# orchardviewmox



## standman (Mar 14, 2008)

Welcome! A year ago I was just getting started myself, so that memory is fresh with me.
If your name implies what I think it does, your bees are going to be very happy indeed. I assume apples and cherries? Best of luck. Do you have bees ordered?


----------



## brooksbeefarm (Apr 13, 2008)

*Welcome*

welcome and good luck. You will probably need some advice now and then and you found the right place to get it. Haven't seen a question ask on this site yet that didn't get an answer of somekind. Again, good luck, Jack


----------



## orchardviewmox (Apr 2, 2009)

*To Standman*

Hi again from Oregon. Yes we have apple trees and the area is named after
the orchards of plums and Walnuts, which are mostly gone.
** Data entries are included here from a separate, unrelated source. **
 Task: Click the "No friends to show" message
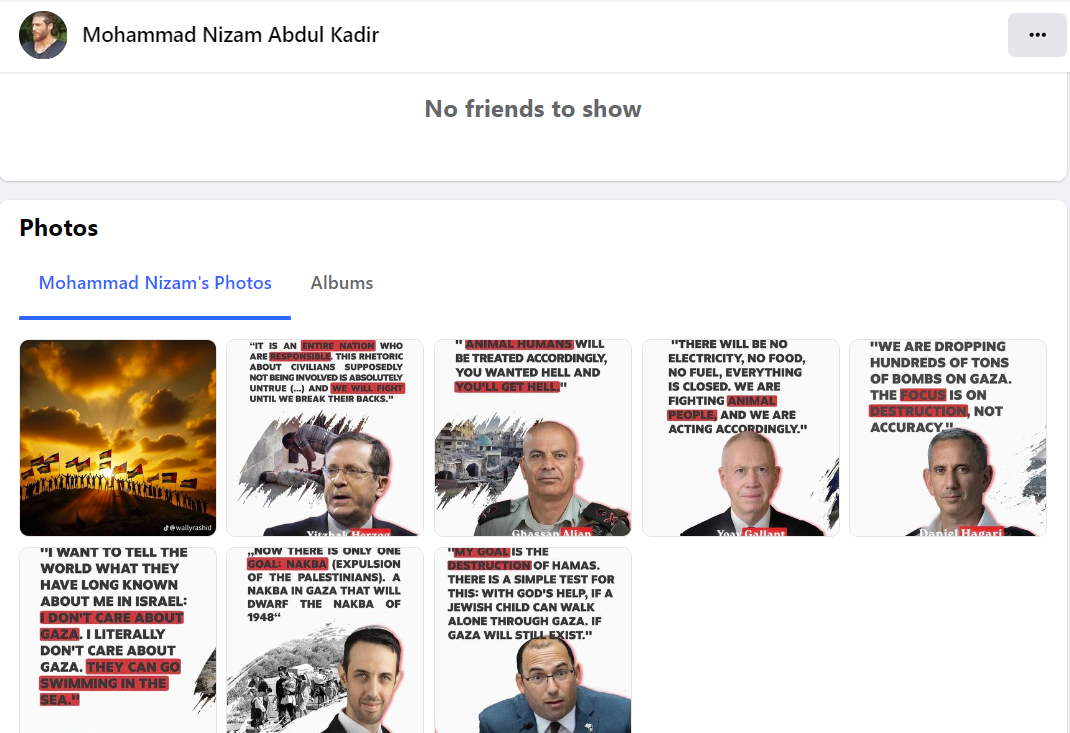533,109
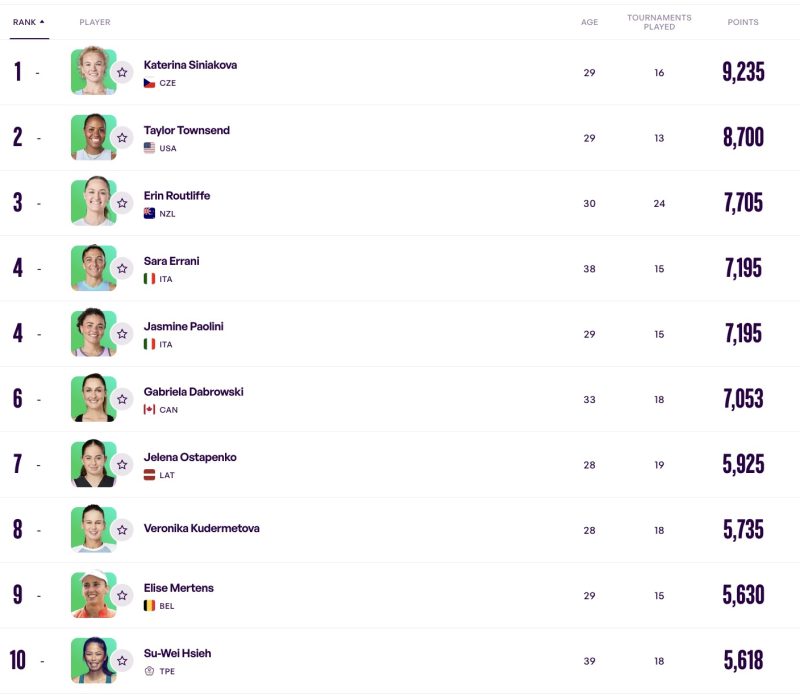Sort by the Rank column header
The image size is (800, 697).
24,22
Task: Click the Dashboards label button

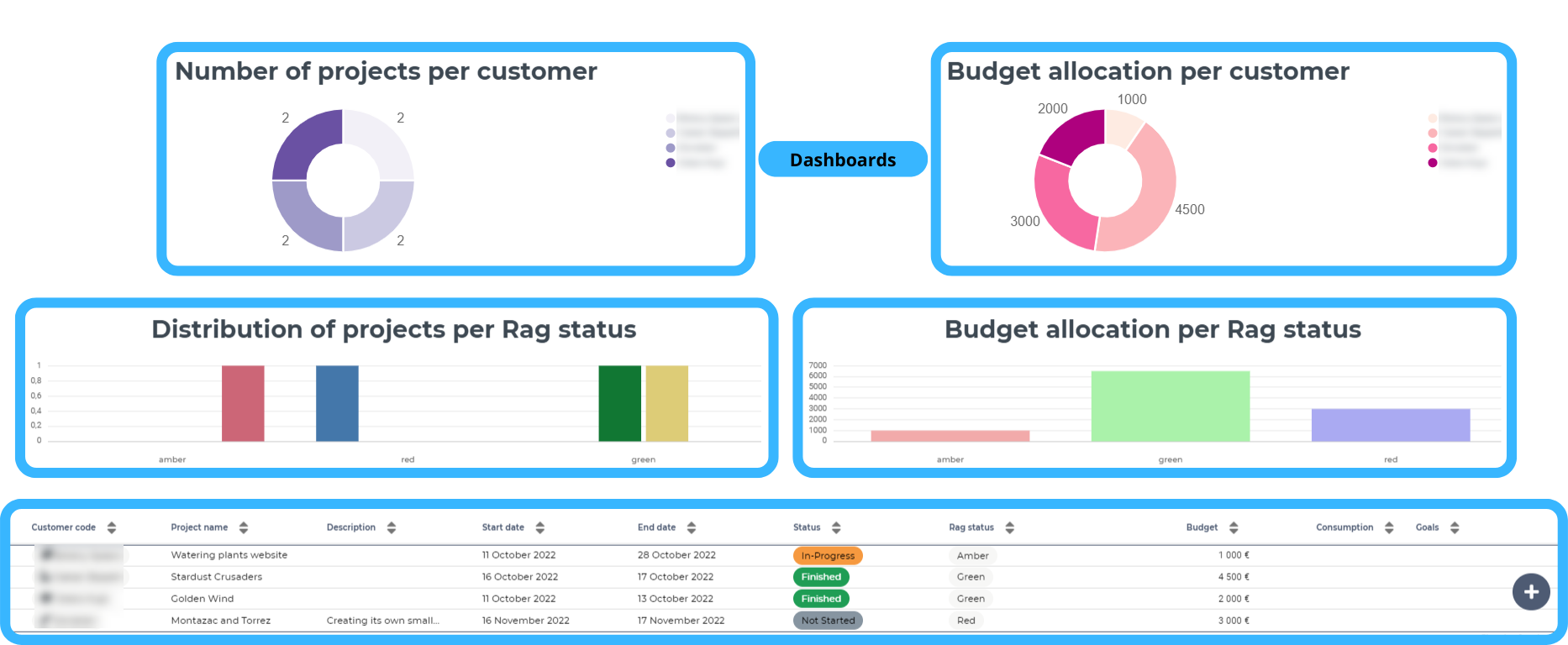Action: (843, 160)
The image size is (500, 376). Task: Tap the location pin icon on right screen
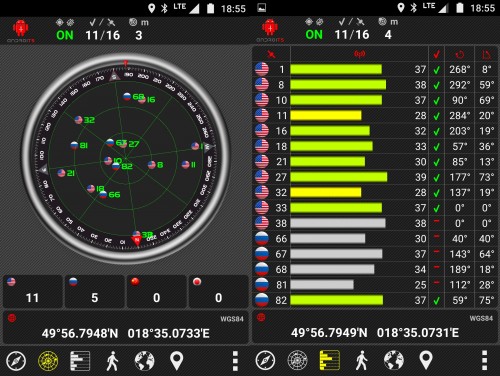click(426, 360)
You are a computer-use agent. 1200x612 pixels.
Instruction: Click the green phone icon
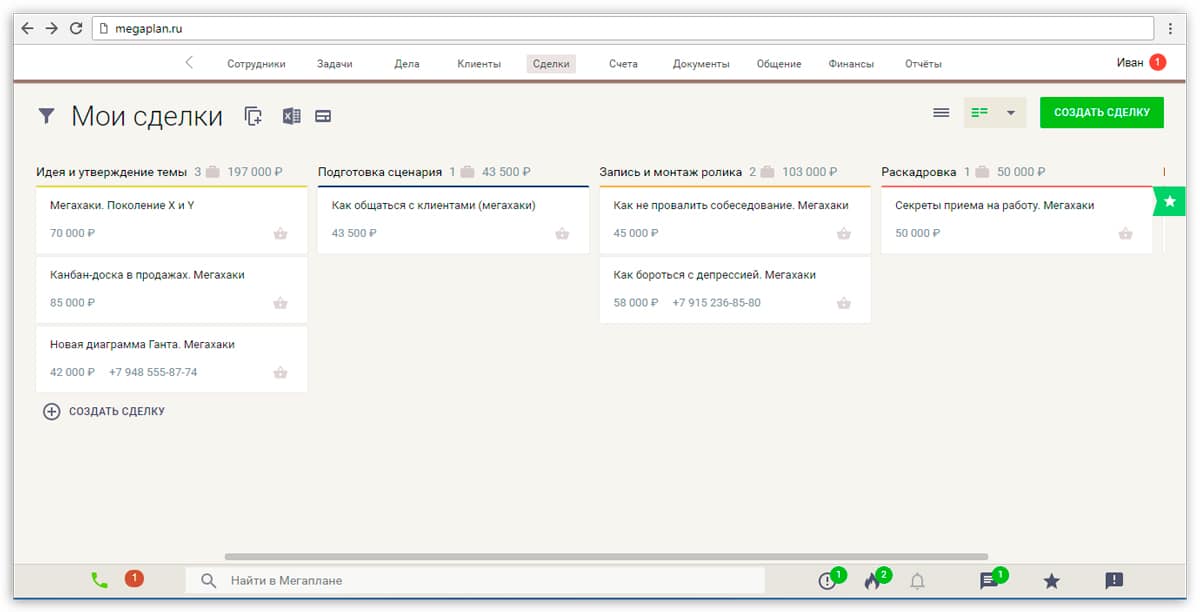point(99,580)
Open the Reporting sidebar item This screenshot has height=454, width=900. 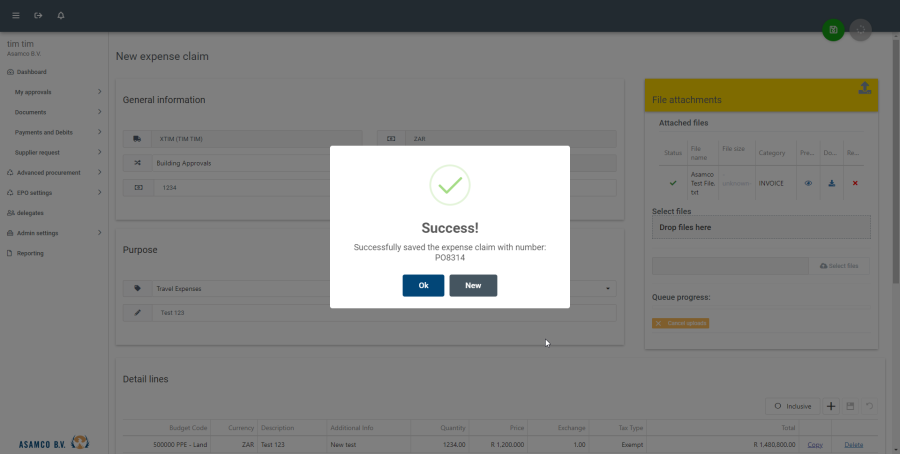coord(30,253)
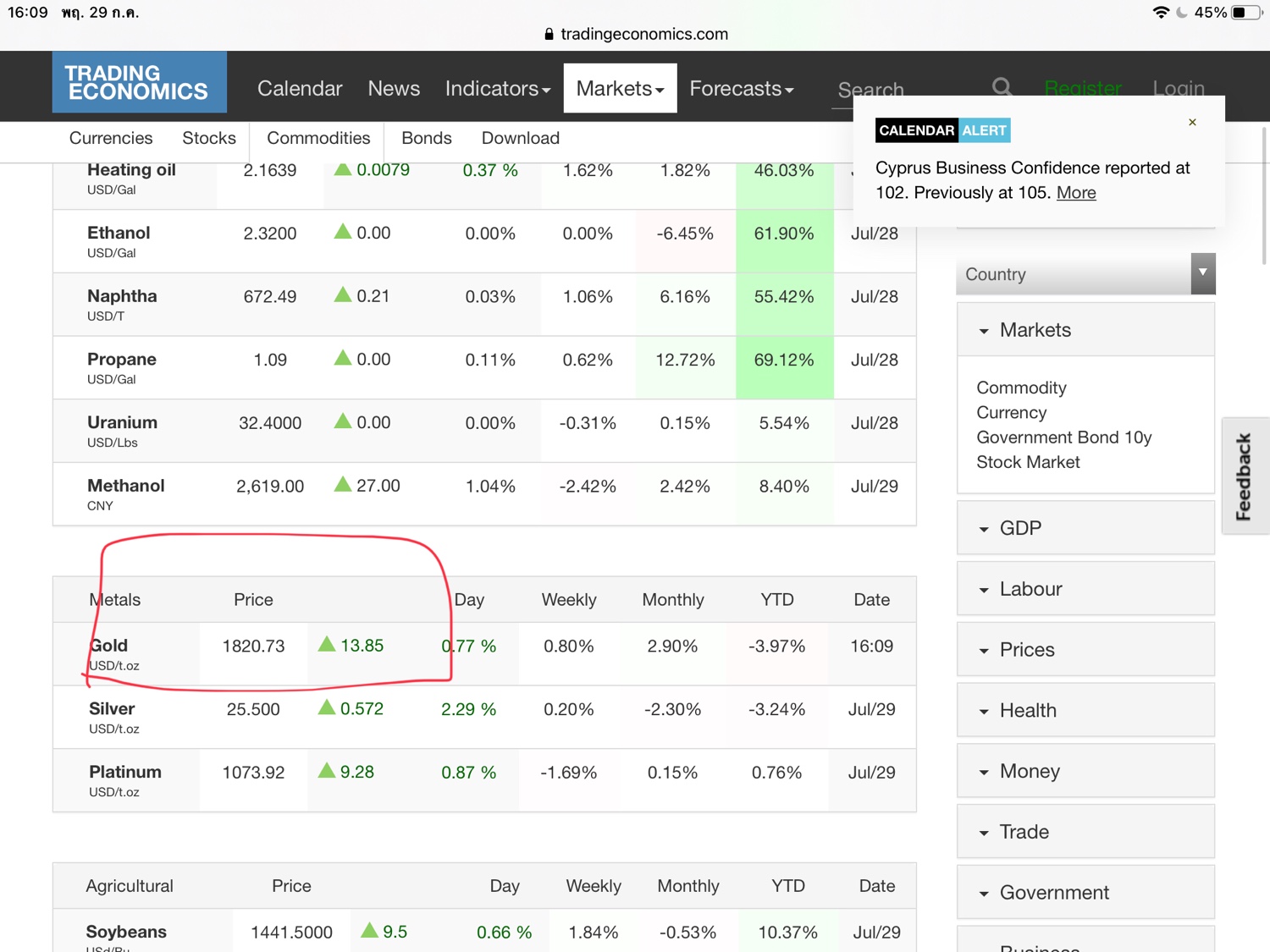This screenshot has height=952, width=1270.
Task: Open the Gold commodity link
Action: [108, 645]
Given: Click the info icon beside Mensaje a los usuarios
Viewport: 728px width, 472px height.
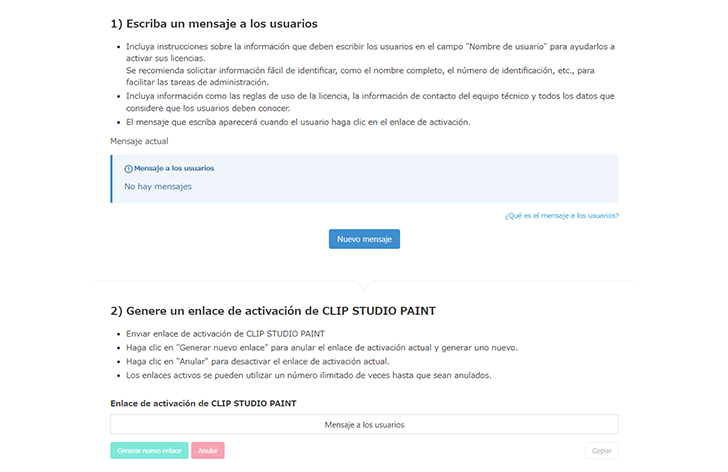Looking at the screenshot, I should [128, 169].
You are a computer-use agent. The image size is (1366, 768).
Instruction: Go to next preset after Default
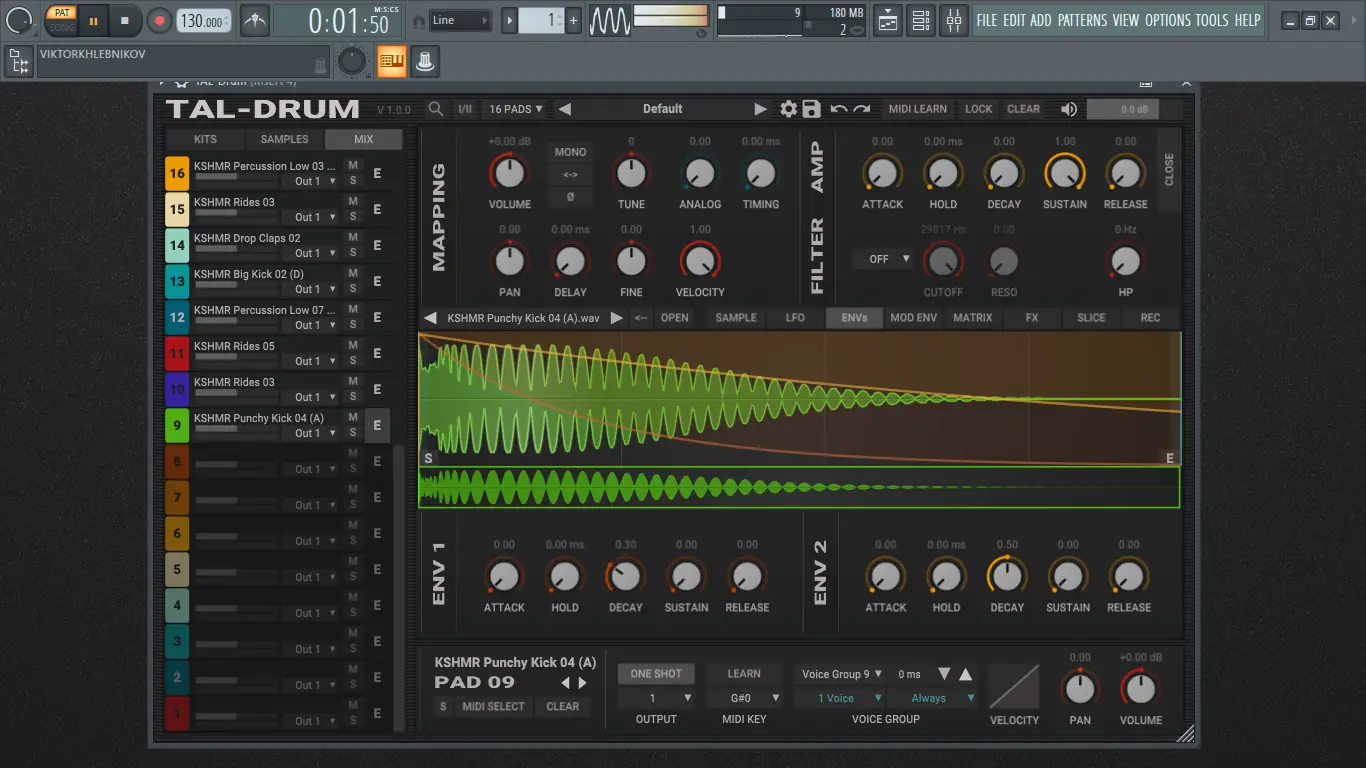tap(760, 109)
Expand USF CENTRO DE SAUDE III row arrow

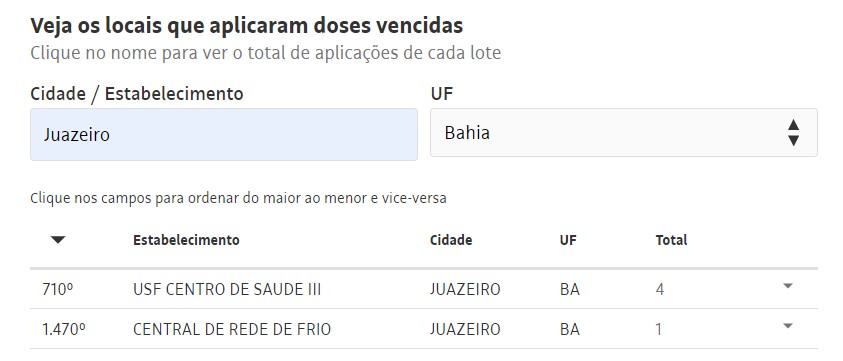[788, 286]
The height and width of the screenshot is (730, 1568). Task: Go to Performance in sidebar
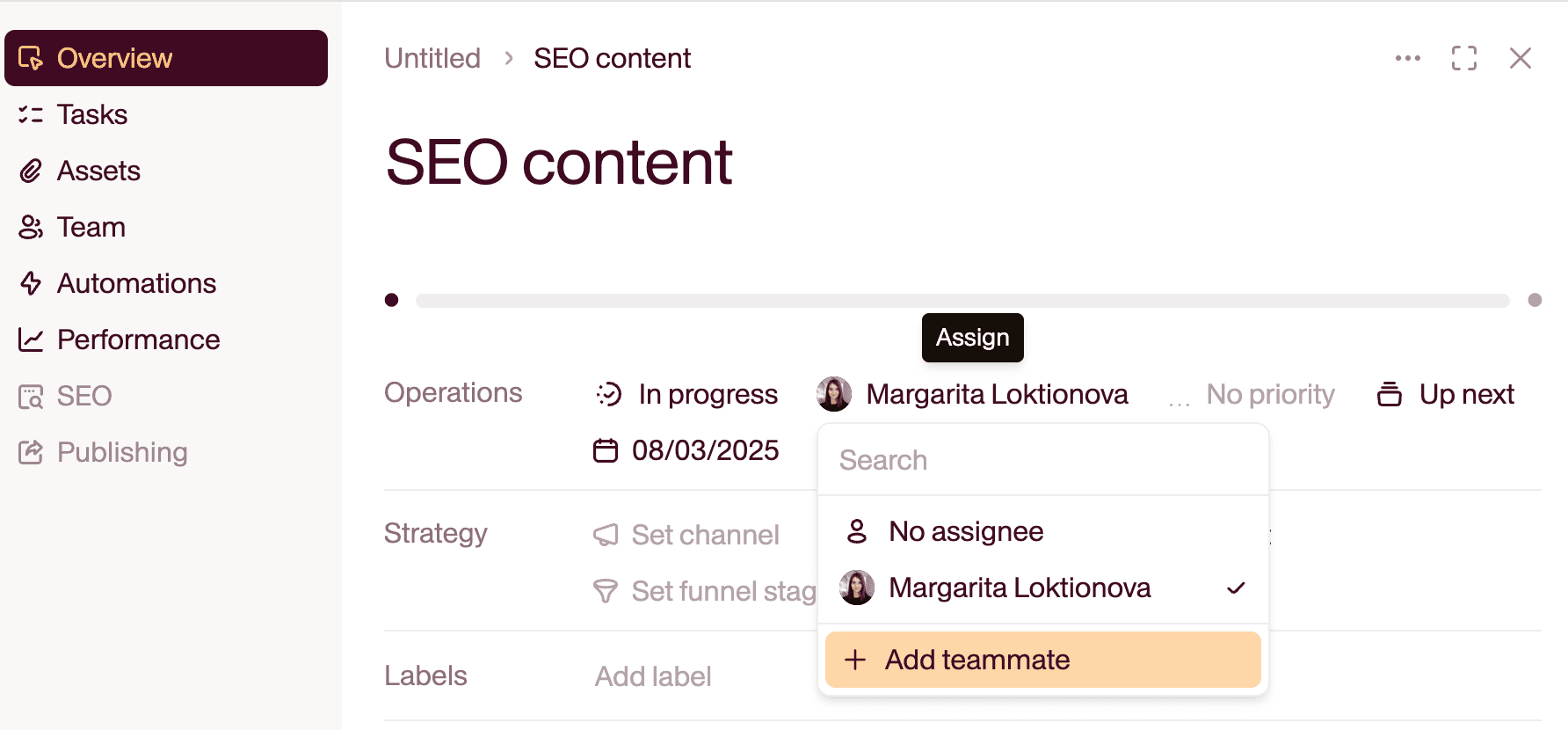click(138, 339)
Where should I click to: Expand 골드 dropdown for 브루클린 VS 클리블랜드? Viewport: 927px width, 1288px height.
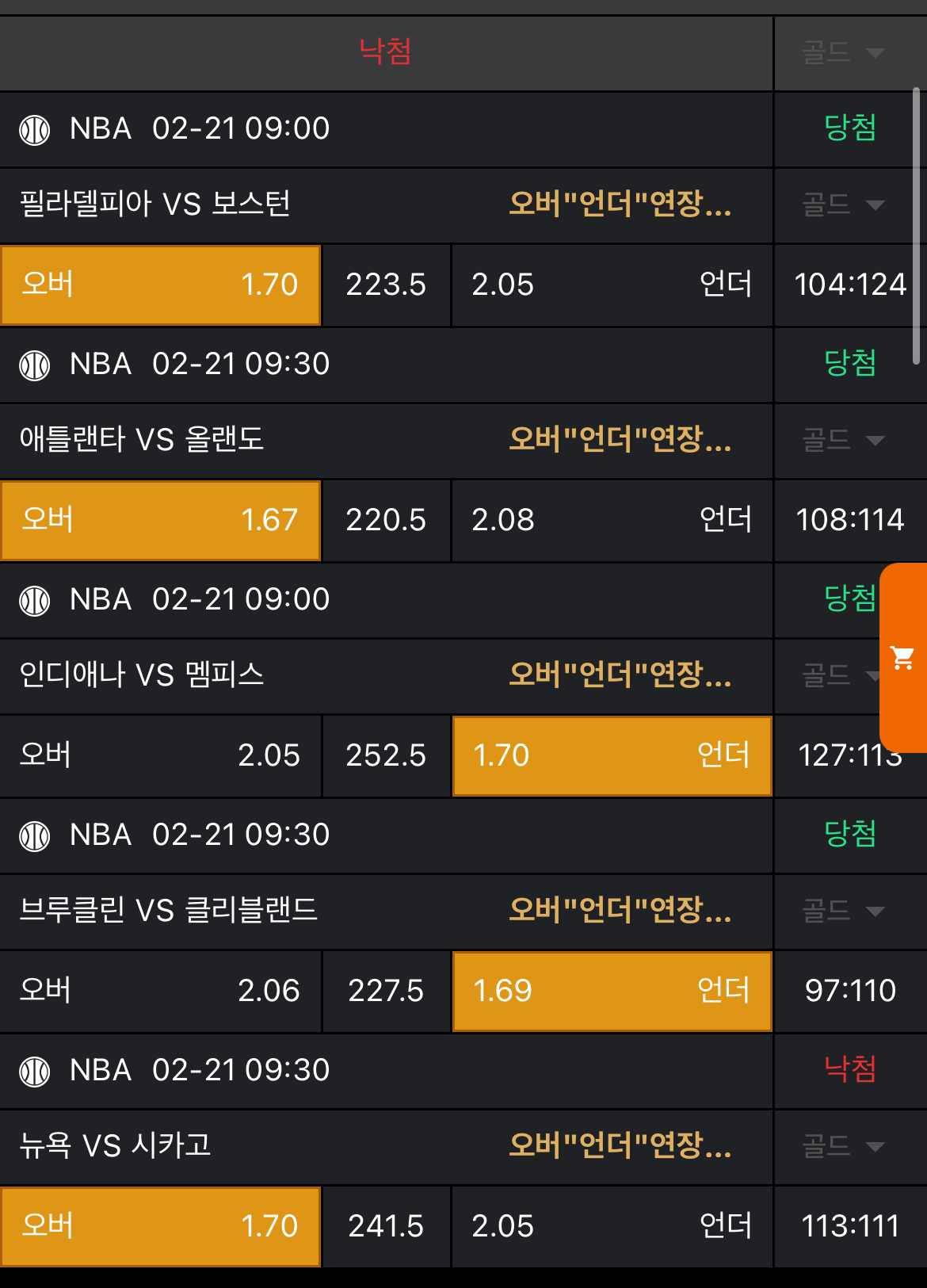tap(843, 911)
I haven't
ordered any bees yet. Do you have a favorite type. Dean


----------



## standman (Mar 14, 2008)

They all have their own strengths and weaknesses, which are really only tendencies that vary in degree even within the types. I would recommend you find a local beek who can tell you what works well in your area. Most beeks learn pretty quickly that we all live in "micro-climates", which means that bloom dates and nectar flows will vary greatly, even within a few miles. But someone from your area who has kept bees for several years should be able to give you the best advice. I think Beekeeping for Dummies has a breakdown on the most popular "breeds". If I can find the info, I will drop it to you. Again, welcome to the site. And for the record, I have Italians.


----------